German Gift Tax

The article provides a short introduction to the Taxation of gifts and other transfers without adequate compensation under the German Inheritance and Gift Tax Act without taking into consideration special rules under Double Taxation Agreements.

Applicable Tax Laws

The taxation of gifts in Germany is codified in the Inheritance and Gift Tax Act (Erbschafts- und Schenkungsteuergesetz) - hereinafter ErbSt. Additionally, other German tax laws, such as the German General Fiscal Code (Abgabenordnung) - hereinafter AO - and the Valuation Act (Bewertungsgesetz)- hereinafter BewG apply. 

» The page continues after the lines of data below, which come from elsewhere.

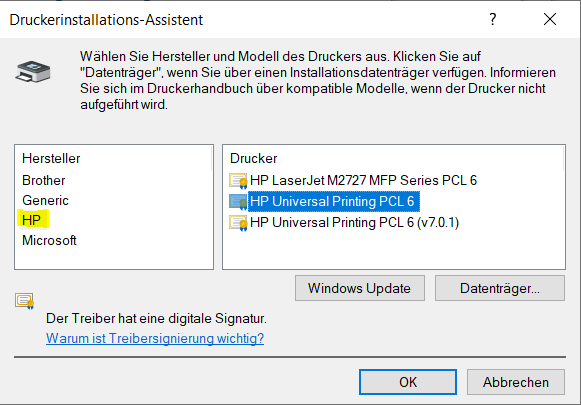Choose HP in the manufacturer list
Screen dimensions: 581x405
[x=32, y=220]
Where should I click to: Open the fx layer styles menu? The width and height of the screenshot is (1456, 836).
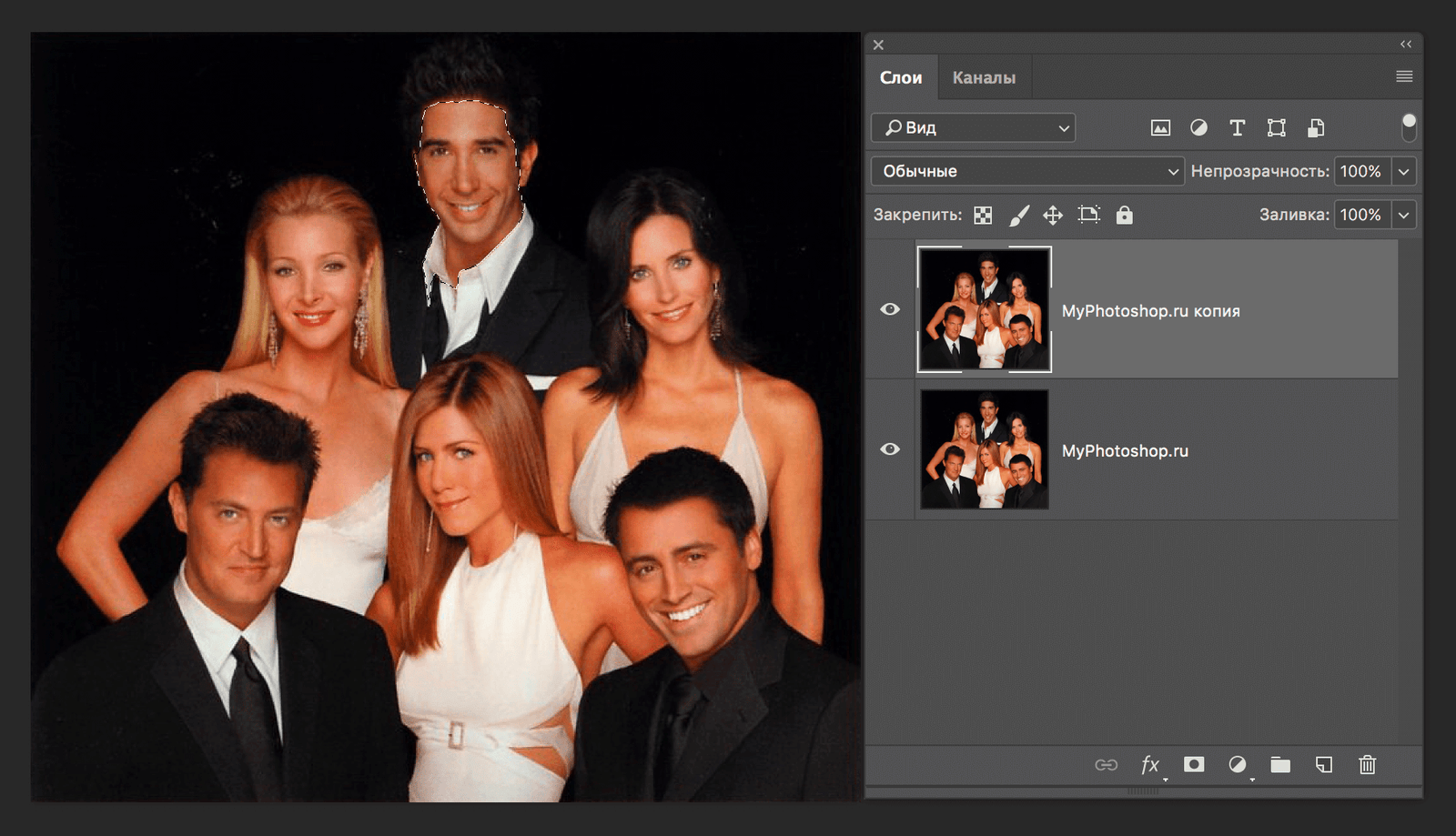pos(1150,764)
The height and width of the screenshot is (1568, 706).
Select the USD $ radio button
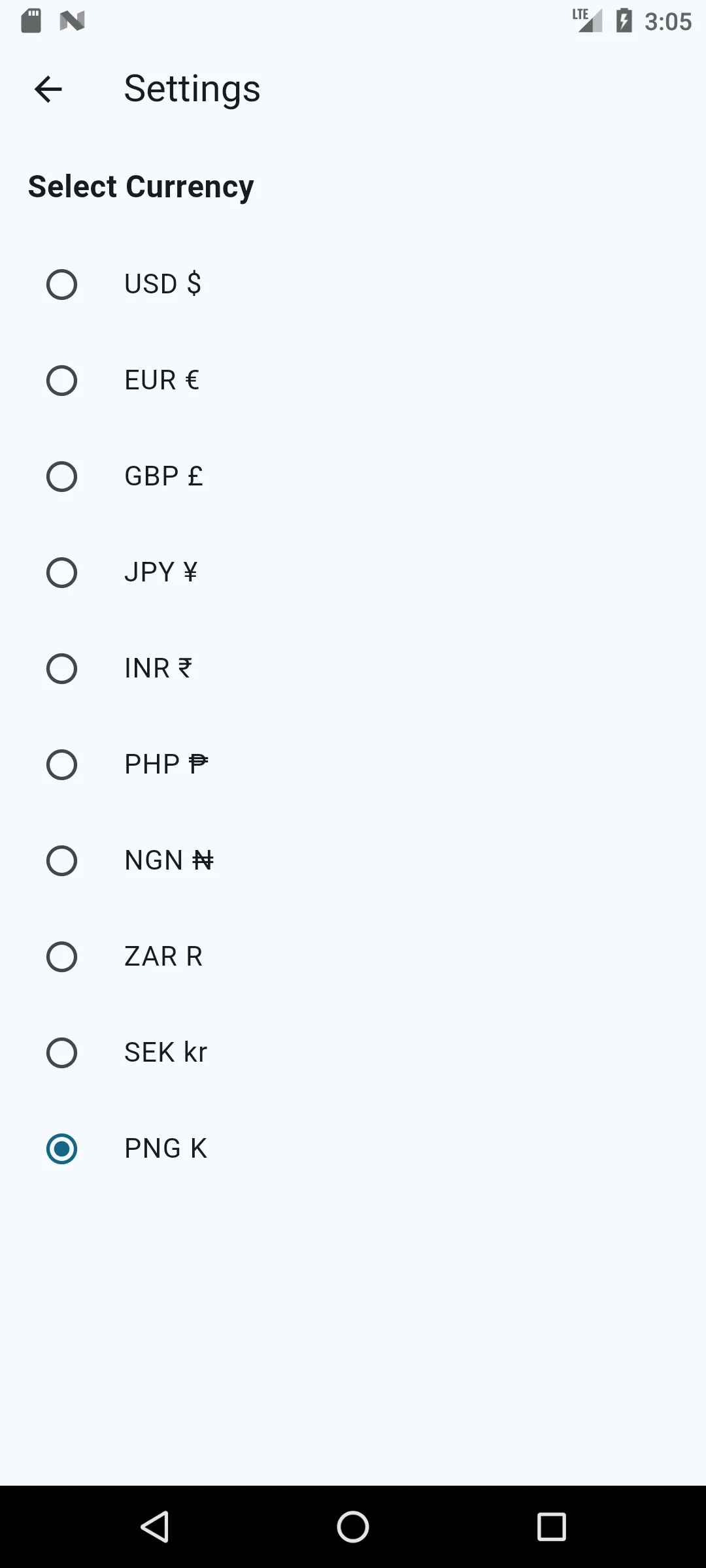62,284
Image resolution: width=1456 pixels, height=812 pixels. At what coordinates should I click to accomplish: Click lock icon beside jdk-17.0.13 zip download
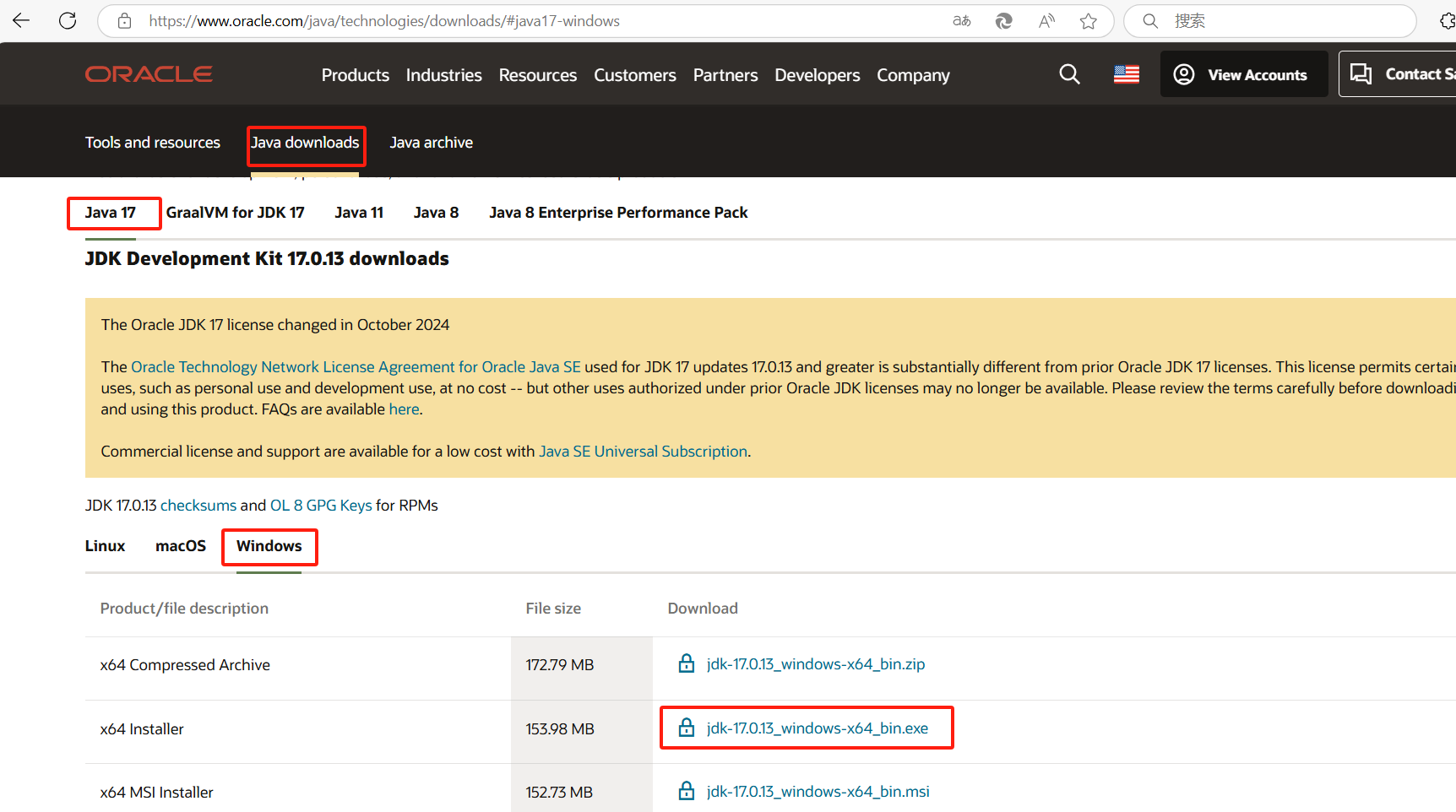point(687,663)
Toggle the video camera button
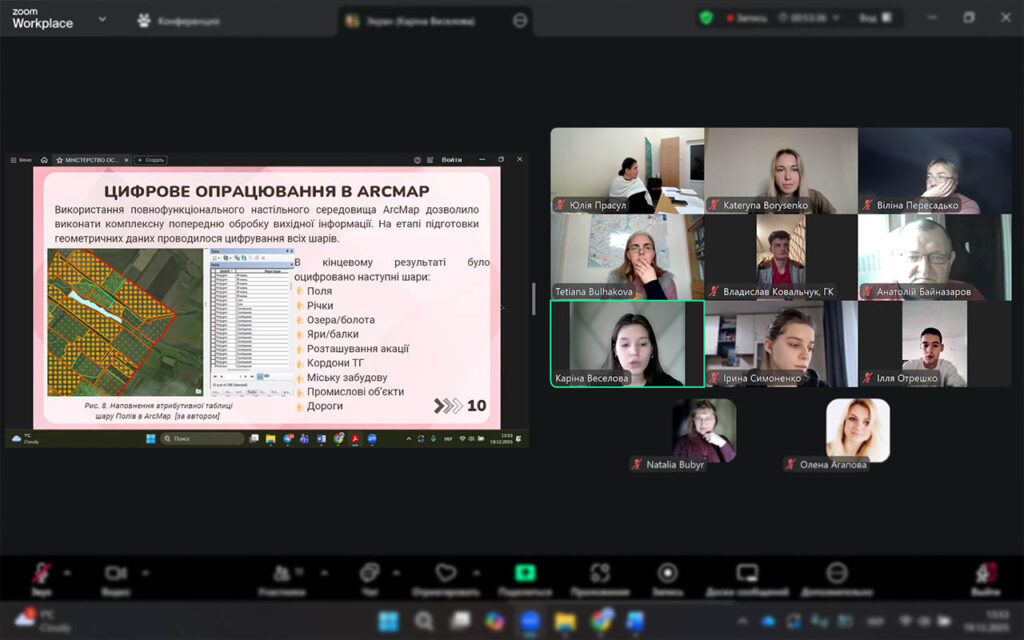Image resolution: width=1024 pixels, height=640 pixels. pyautogui.click(x=116, y=574)

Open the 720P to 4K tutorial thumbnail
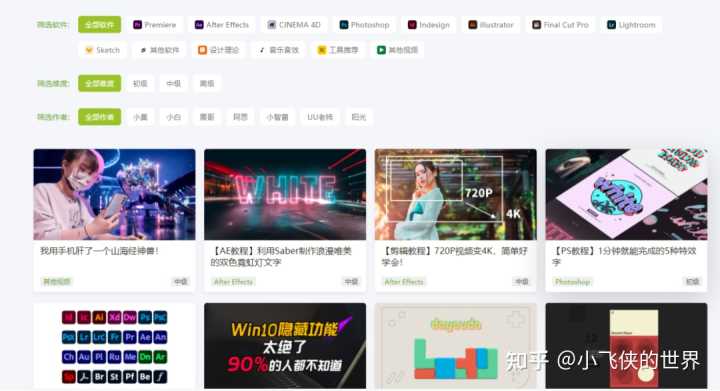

Please note: Germany has ratified tax treaties with the USA (Germany-U.S. Estate and Gift Tax Treaty), Greece, France, Sweden, Denmark and Switzerland, that may affect Germany`s taxation of a gift. 

Taxable Lifetime Gifts

Pursuant to § 7(1) ErbStG the following transfers are regarded as lifetime gifts:

  1. any gratuitous benefit among living persons, insofar as it enriches the recipient at the expense of the person making the benefit, in particular a gift (Schenkung)
  2. value received without corresponding consideration as a result of the fulfilment of a condition imposed by the donor or as a result of the fulfilment of a condition attached to a legal transaction while alive.
  3. which is received by a person who, upon approval of a gift, receives benefits ordered to other persons or voluntarily accepted for the purpose of obtaining approval;
  4. the enrichment which a spouse or a registered same-sex partner (eingetragener Lebenspartner) experiences upon agreement of the community of property (Gütergemeinschaft);
  5. what is granted as compensation for a waiver of rights over future inheritance (Erbverzicht);
  6. (omitted)
  7. what a preliminary heir (Vorerbe) gives to the subsequent heir (Nacherbe) in consideration of the ordered subsequent inheritance prior to its occurrence;
  8. the transfer of assets on the basis of a foundation transaction among the living.
  9. what is acquired upon the dissolution of a foundation (Stiftung);
  10. a lifetime transfer to a foreign pool of assets (Vermögensmasse ausländischen Rechts), the purpose of which is to bind assets;
  11. distributions from a foreign pool of assets the purpose of which is to bind assets, during to the existence of such pool of assets or upon its termination.
  12. which is granted as severance pay for claims acquired by way of postponement, age or limited term, unless it is a case under § 3(2) ErbStG, before the time of the occurrence of the condition or event.

Taxation of Residents

Pursuant to § 2(1) ErbStG (unlimited tax liability) Germany taxes all gifts, if either the donor (Schenker) or the donee (Beschenkter) is a German tax resident (Inländer) of Germany at the time of the taxable acquisition. An individual is a German (deemed) tax resident if:

A corporation, a partnership, an association and/or a foreign pool of assets (Vermögensmasse ausländischen Rechts) is a German tax resident, if its registered office (Sitz) or place of effective management (Ort der Geschäftsleitung) is situated in Germany. 

Non-Resident Taxation

If the donor and the donee are not residents or deemed residents under § 2 ErbStG, generally only German domestic property (Inlandsvermögen) is subject to German gift tax (beschränkte Steuerpflicht). Cash in account or privately held stocks are generally not German domestic property.

Valuation

While there are some special valuation rules for certain asset classes (e.g. real estate), tax assessment is based on the fair market value (Verkehrswert) of the transferred asset at the time of the effective date of the gift.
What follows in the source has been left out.